* [Your objective] Rewrite the lines below with "badge" swapped for "label" and nothing else altered, leaving the pictures out.

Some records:
(begin)

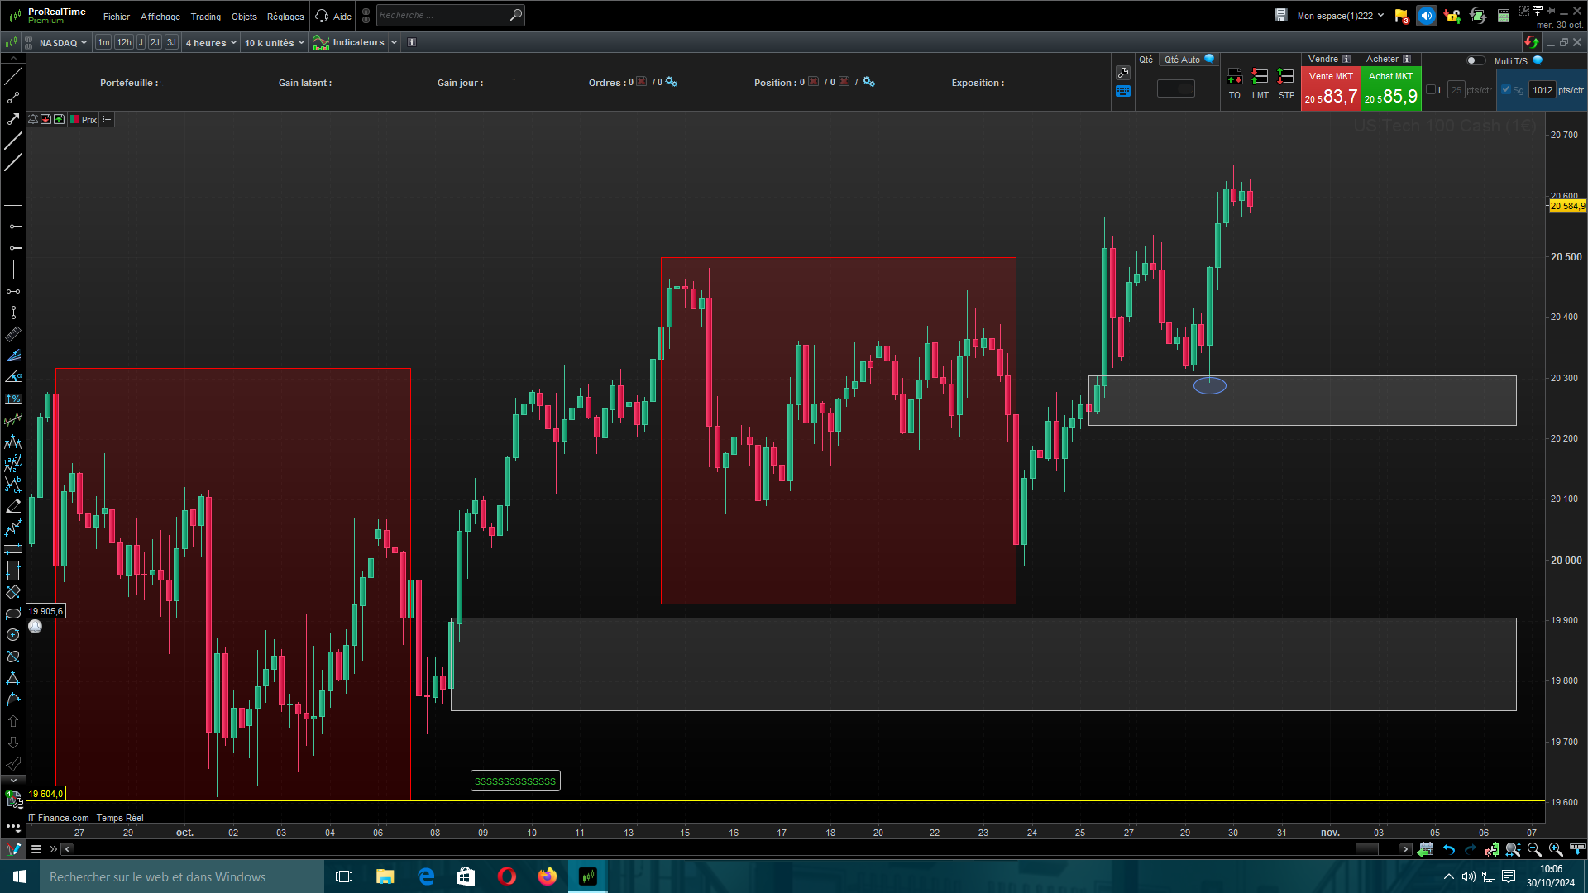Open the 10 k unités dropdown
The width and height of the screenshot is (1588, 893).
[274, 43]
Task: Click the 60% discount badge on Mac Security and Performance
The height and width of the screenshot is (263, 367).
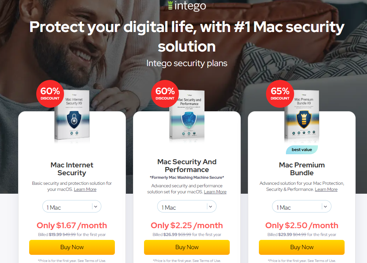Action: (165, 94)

(end)

* [Answer to this exercise]
Open the 10 k unités dropdown
The width and height of the screenshot is (1588, 893).
[274, 43]
Task: Click the 60% discount label on Mac Security and Performance
The height and width of the screenshot is (263, 367).
Action: (165, 94)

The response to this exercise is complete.